I think generally the travel market is notorious for being a very, very, very big market. I think it’s next to probably health care, oil and gas and banking and finance are probably one of the top three for biggest markets in the world. It has on average very low margins and a lot of distribution in it and cross distribution. I think consolidation and that fragmented distribution market, through the distribution itself but also the technology that enables any sort of consolidation there, will happen over time and will be very interesting for investors and also new entrants.

Martin: How do you think in this kind of market set up that you described, how should oneself position in it to for example, I mean as you talk about the value chain you could position yourself may be in a slot where the margins are higher?

Johannes: That’s right, but it’s always, I mean you always have to think about you know margins versus volume.
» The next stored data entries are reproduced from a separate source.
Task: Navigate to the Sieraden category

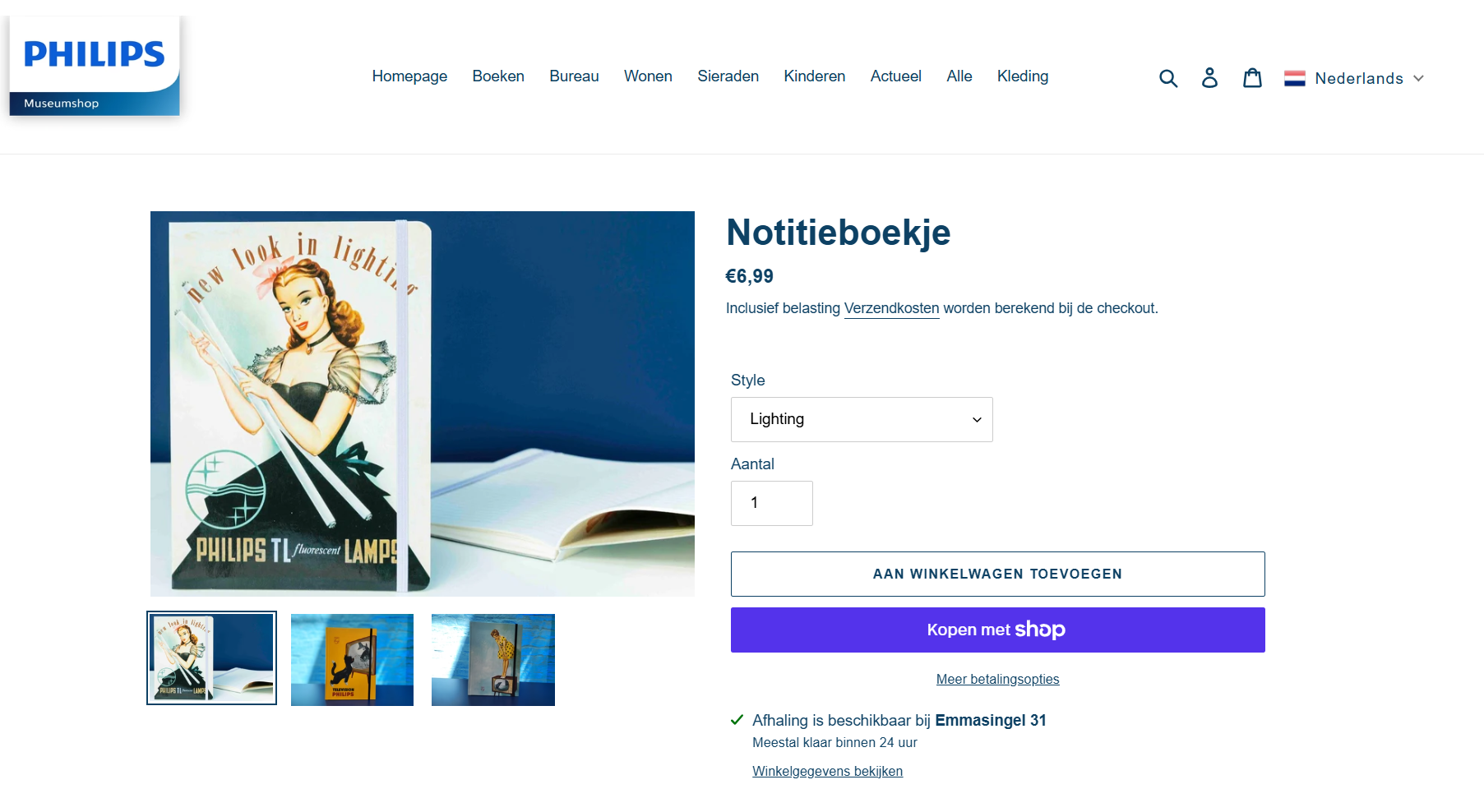Action: tap(728, 76)
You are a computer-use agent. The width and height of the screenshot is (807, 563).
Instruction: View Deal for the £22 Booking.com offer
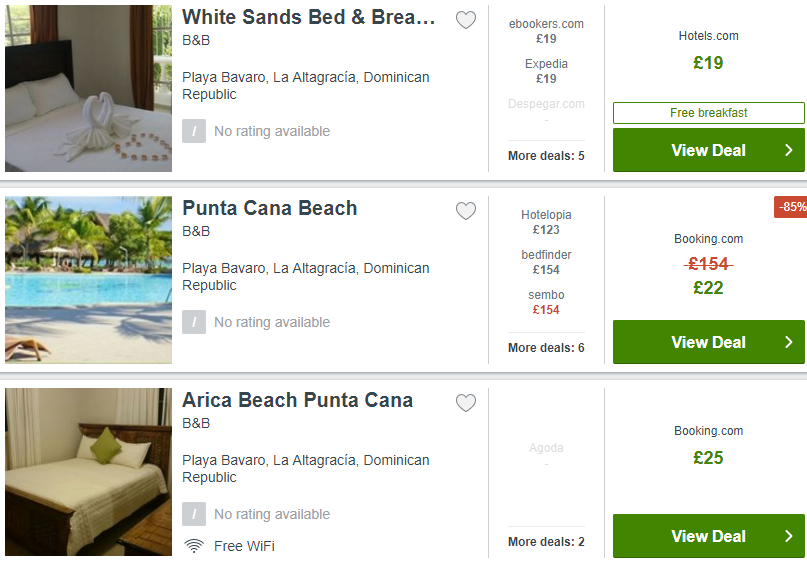tap(709, 342)
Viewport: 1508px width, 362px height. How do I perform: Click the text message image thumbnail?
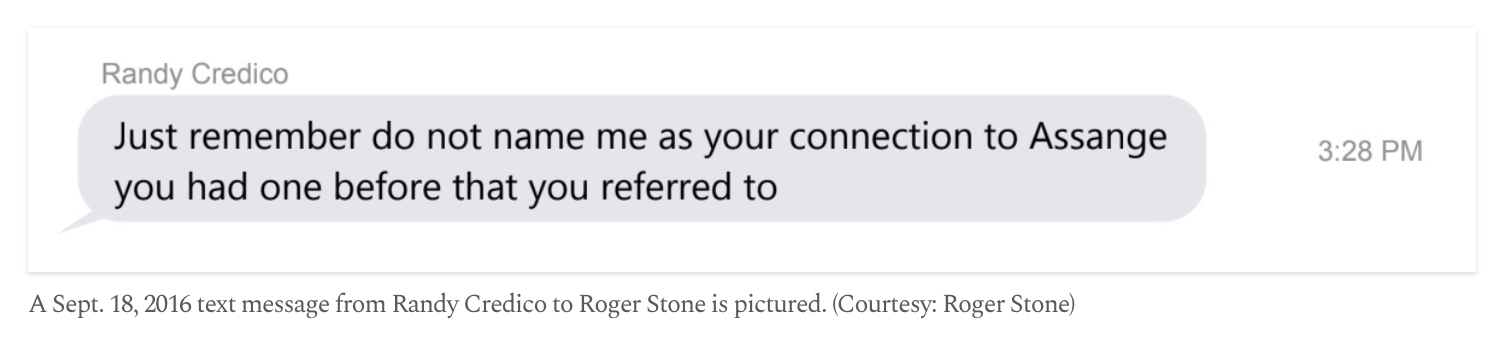pyautogui.click(x=752, y=149)
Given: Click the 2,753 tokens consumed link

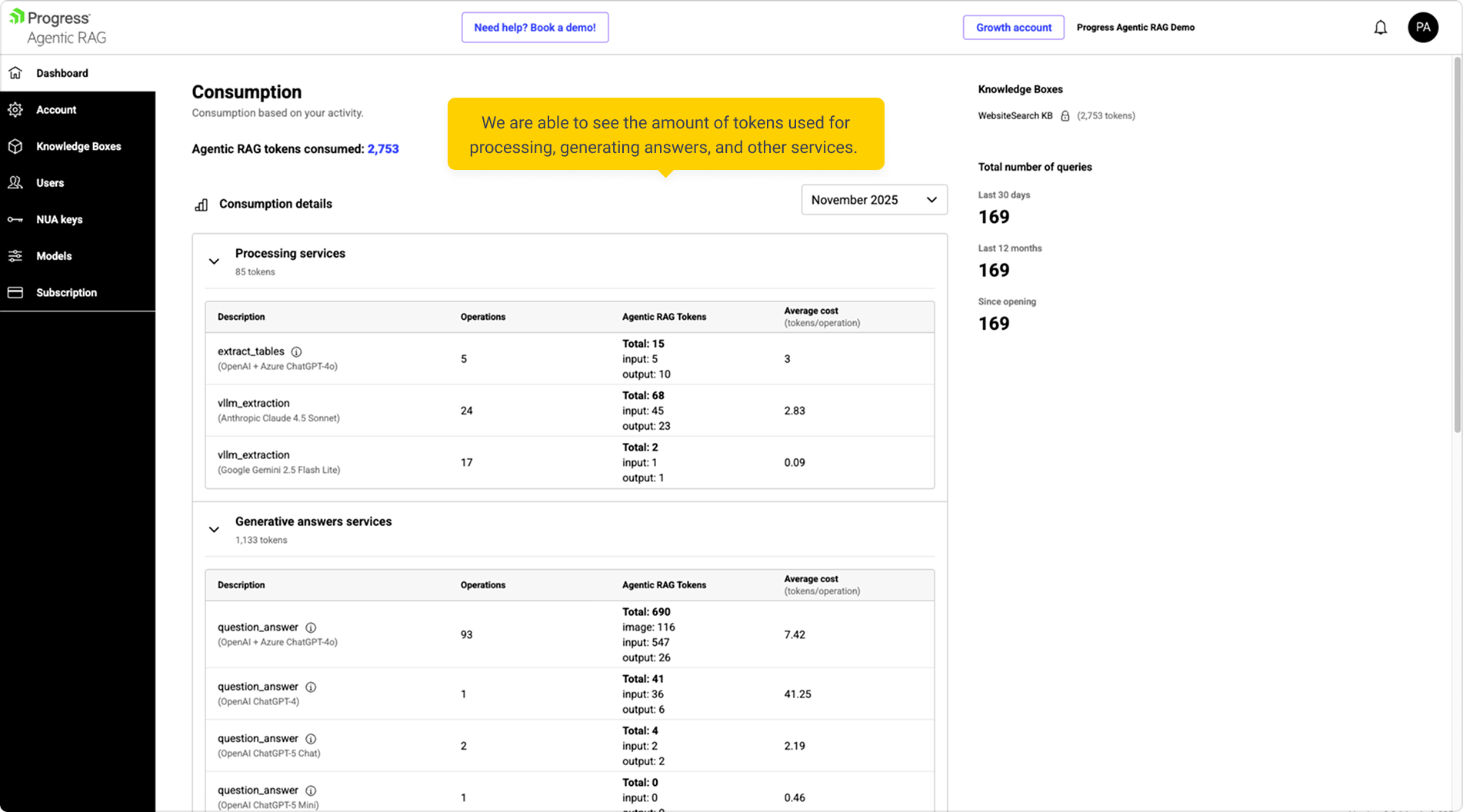Looking at the screenshot, I should 382,149.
You know, flights in the travel market are notorious for low margins. I’ve seen a couple of fantastic businesses set up on flights for instance Sky Scanner out the UK, great business lives off of flights, Kayak in the US is also great business. On the flipside, you can go into niche markets. I would say more upscale travel market where margins are higher. It really always depends on the business model and how you can get this scale. I think at the end of the day and travel you know whatever you do, you have to have a very, very solid grasp of your unit economics and of how you scale a company, it’s very easy in travel to scale losses because the margins are lower.

Martin: Yeah.

Johannes: And the repeated behaviour of customers are more difficult because customers don’t repeat as often because they know you travel once a year or twice a year, so you have to have a very, very good sense of the unit economics and how you scale the company. I think that’s the key in travel.

Martin: So this would mean I would have to earn money on the first company on the first customer who comes and not building on the belief that a customer would come repeatedly?

Johannes: I think ultimately you have to get the customer to come repeatedly and that’s something that everyone works on but from my understanding and from what I’ve seen is that most or all successful travel companies makes money on the first transaction.

Martin: Okay, that’s it. As we from Entrepreneurs Insights, we try to help young entrepreneurs and give them some advice from more senior entrepreneurs, what would be your advice for bootstrapping in a very good and efficient way, because you have some experience in this?

Johannes: I think for bootstrapping, the most important thing about bootstrapping is, I think that you have a very clear objective where you want to go because a lot of entrepreneurs make the mistake that they bootstrap for too long and I always find that you have to know exactly what you want to do and then you have to go after it and you also have to be ready to pull the plug if you see that it isn’t working.

So I think creating clear objectives and outcomes is something that I find is very important and that isn’t done enough by people who do bootstrap. Particularly around her in Berlin, your standard of living is very cheap, you can bootstrap for years but I think that isn’t any productive.

I think bootstrapping should just be a way to get started into the company and get your initial proof and you should have very clear objectives around that.

I think another thing that I would say besides objectives is to that you know when you’re bootstrapping; you’re typically working with a few other people that believe in the project and the vision. I would think the right incentive structure for all these people that are on board, equity options and thinking that through as an entrepreneur, I think is very important. And also thinking about this already very long-term of how that’s going to turn on 4 to 8 years and how are decisions being made in my company and what’s the shareholders structure is, also new angels or VCs that are coming.

Think that’s another thing that I would really think about, there is a lot of literature about that on the web these days, not as much when I started but today there is a lot of literature on it and I think that’s something I would really pay very close attention to.

Martin: So thank you very much Johannes and maybe we can visit GetYourGuide next time.

Johannes: Absolutely, I would be delighted.